Data supplied: Begin

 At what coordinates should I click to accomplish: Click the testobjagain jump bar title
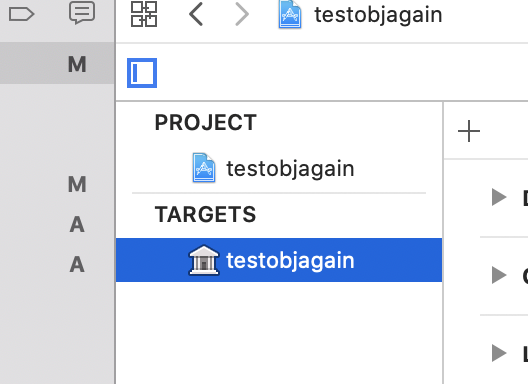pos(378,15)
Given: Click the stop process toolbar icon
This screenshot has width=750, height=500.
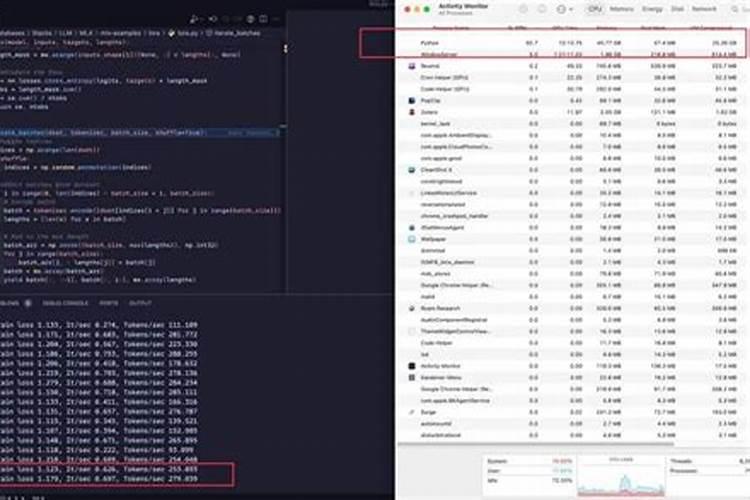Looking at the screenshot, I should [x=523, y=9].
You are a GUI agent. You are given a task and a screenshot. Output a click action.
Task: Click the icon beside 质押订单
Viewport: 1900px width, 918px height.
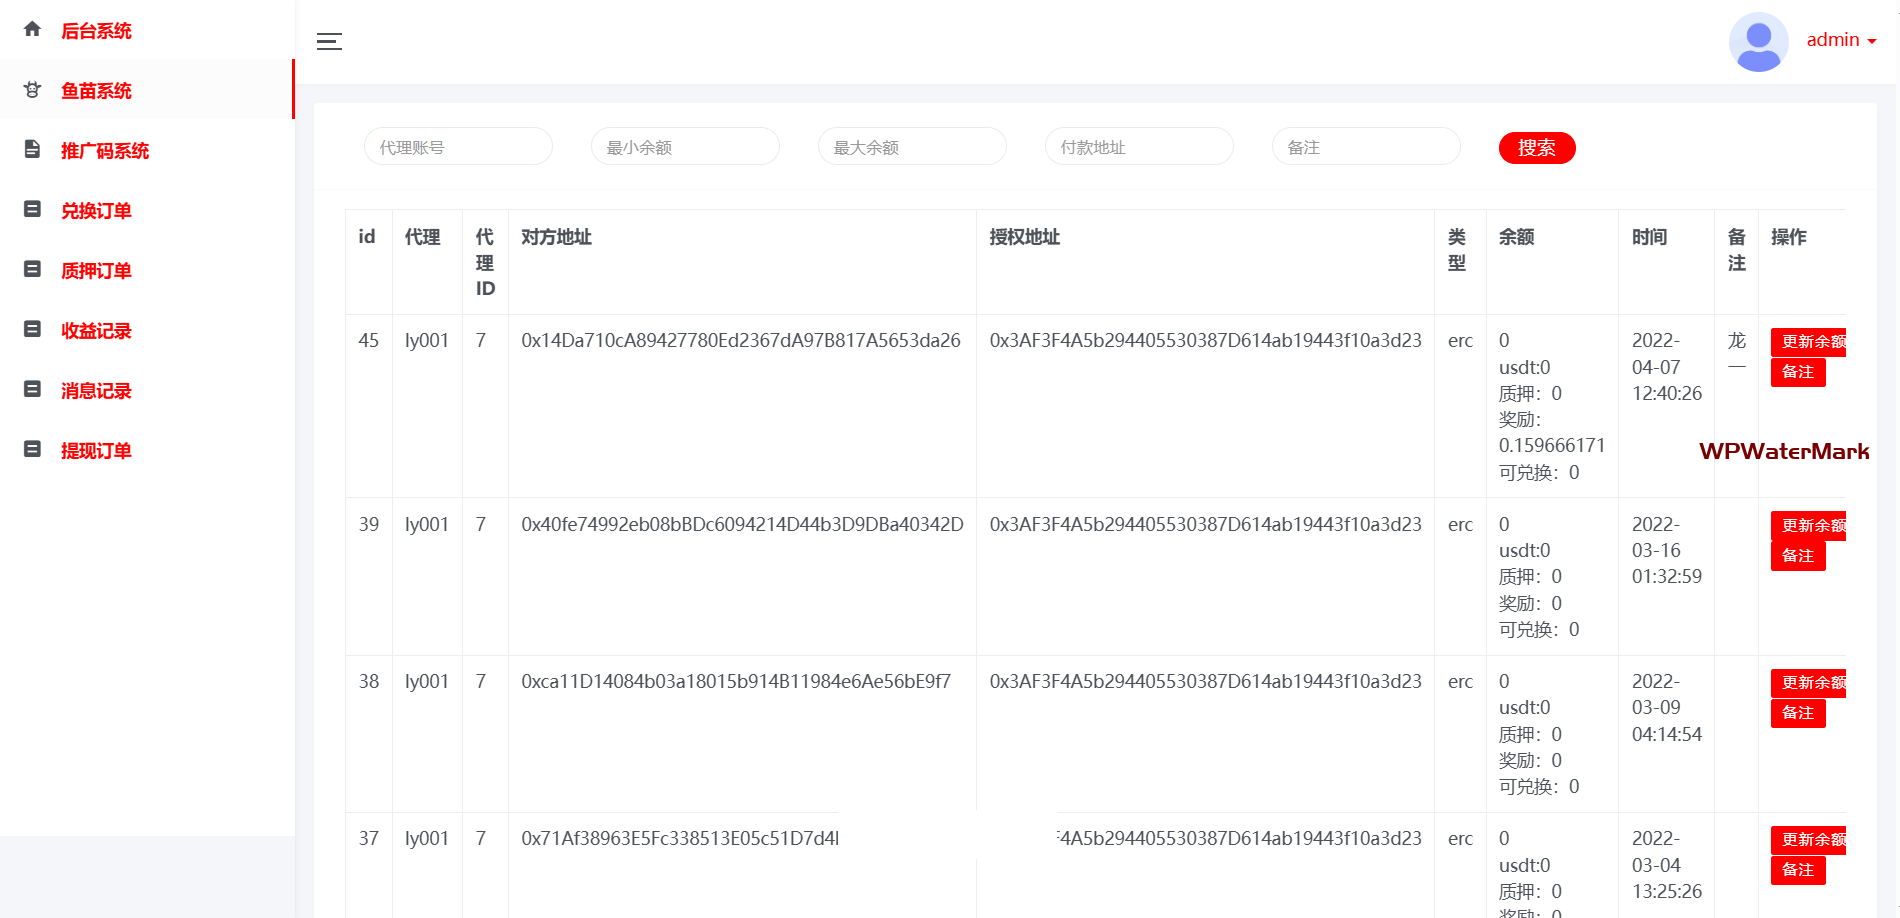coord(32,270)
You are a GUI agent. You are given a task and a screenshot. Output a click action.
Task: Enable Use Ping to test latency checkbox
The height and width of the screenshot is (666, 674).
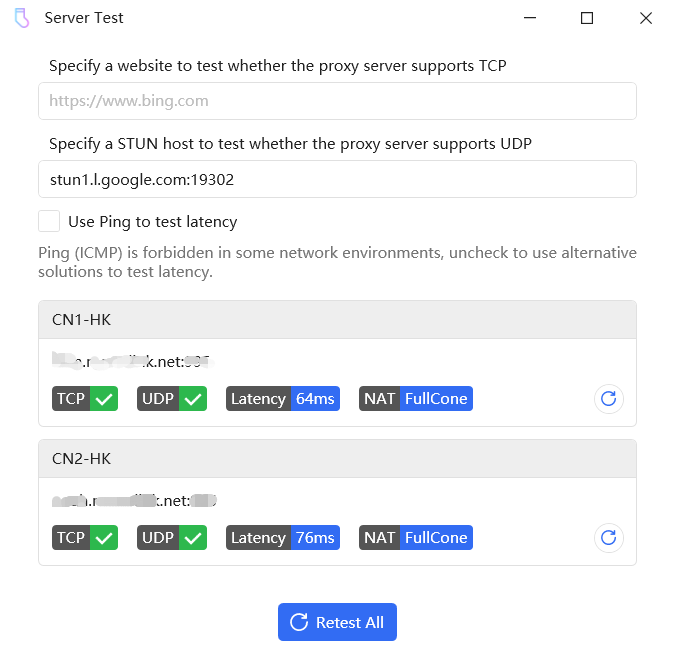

Data supplied: End

**Task requirements:** Copy each line above exactly. Images do not belong in the copy.

**Task response:**
 At what coordinates should I click to accomplish: Click the testobjagain jump bar title
pos(378,15)
Given: Click the stop process toolbar icon
This screenshot has width=750, height=500.
Looking at the screenshot, I should [x=523, y=9].
You are a GUI agent. You are given a task and a screenshot. Output a click action.
Task: Click the icon beside 质押订单
Viewport: 1900px width, 918px height.
coord(32,270)
You are a GUI agent. You are given a task and a screenshot. Output a click action.
Task: Enable Use Ping to test latency checkbox
The height and width of the screenshot is (666, 674).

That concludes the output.